▸ **Supplied data**:
──────────────────────────────

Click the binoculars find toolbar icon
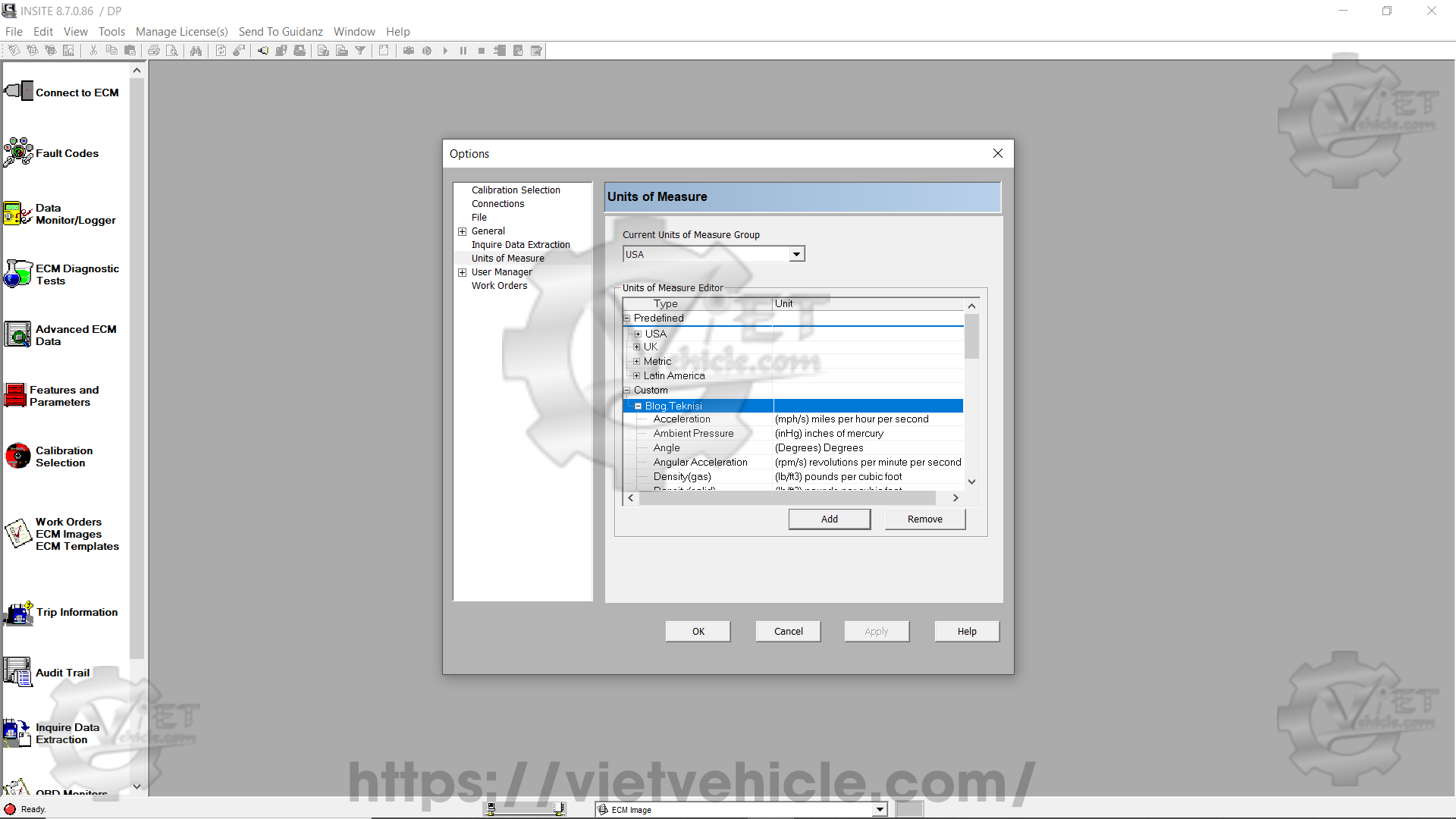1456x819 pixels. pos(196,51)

──────────────────────────────

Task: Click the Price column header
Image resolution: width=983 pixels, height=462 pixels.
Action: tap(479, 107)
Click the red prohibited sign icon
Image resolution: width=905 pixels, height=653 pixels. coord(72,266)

──────────────────────────────

▸ **The task**:
Reproduce the lines from the one containing "Task: Click the Price column header" through the one containing "Image resolution: width=905", keeping both ends.

▸ **Complete response**:
Task: Click the Price column header
Image resolution: width=983 pixels, height=462 pixels.
Action: tap(479, 107)
Click the red prohibited sign icon
Image resolution: width=905 pixels, height=653 pixels. coord(72,266)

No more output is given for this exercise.